Mathematics for Human Rights
The workshop explores an interdisciplinary view of human rights education in elementary public schools by analyzing the hidden curriculum in terms of equality and social justice. Using methods of dialogue, peer-group knowledge and problem posing, the participants experience activities and mathematical problems aimed to teach human rights. For example, exploring accessibility of children with special needs by using probability and statistics. The workshop offers a glimpse into the work done in one elementary school in Jaffa (Israel), where Jewish and Arab children from marginalized communities study together. Principles of Critical Pedagogy will be applied in the workshop.
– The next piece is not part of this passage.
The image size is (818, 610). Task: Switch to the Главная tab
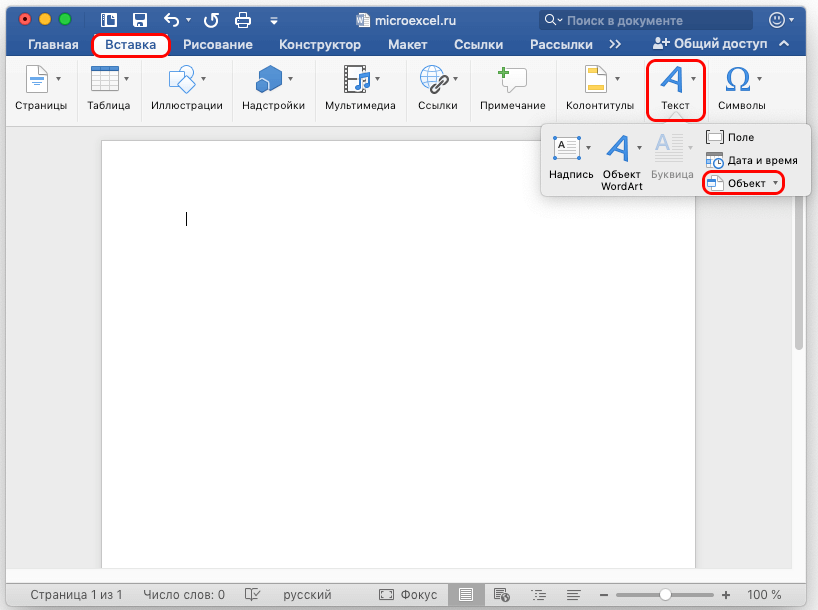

The Flagway Campaign: A Youth-Centered Game as a Catalyst for Math Literacy
There are many different ways to create a cultural context in which mathematics emerges naturally from students’ experience. One method used by YPP and the Algebra Project is to create mathematically rich games and experiences. The Flagway Game was developed by Bob Moses in 1995 and is used by YPP as a organizing and math literacy tool. Through the Flagway games and league, The Young People’s Project seeks to create an opportunity for students throughout the nation to learn and celebrate learning math, in the same way that they learn and celebrate learning basketball. The league will initially target students in grades 3 – 6 and
will radically change how and what students learn about their 1st 150 numbers.
Gender Equity in the Math Class: How Social Justice Math Helps Girls
This interactive workshop provides strategies for working toward gender equity in the math class. After starting middle school, girls consistently under-perform in math class and on standardized assessments. Participants will learn some background information about girls’ psychological and social development as it relates to math education, and will receive some practical ideas to implement in their classroom. I will illustrate how applying a feminist approach to the teaching of mathematics, and incorporating social justice/global ed. concepts into math courses can create an environment that is more conducive to all learners. This workshop will provide teachers with strategies and resources that they can use in their teaching.
Doing Mathematics for Social Justice Across the School:Lessons From The First Three Years
The presenters are students, teachers, and a university faculty support person from the Little Village/Greater Lawndale High School for Social Justice in Chicago. Together, we will share what we have learned in analyzing the first three years of doing mathematics for social justice in a new, social justice high school born out of a community struggle. We will describe our context and provide evidence and describe/analyze factors that that have influenced our growth and development. We will discuss “success” and challenges, and will invite session participants to help us reflect on them and on future directions. Finally, we will pose to participants how our learning might be most helpful to others.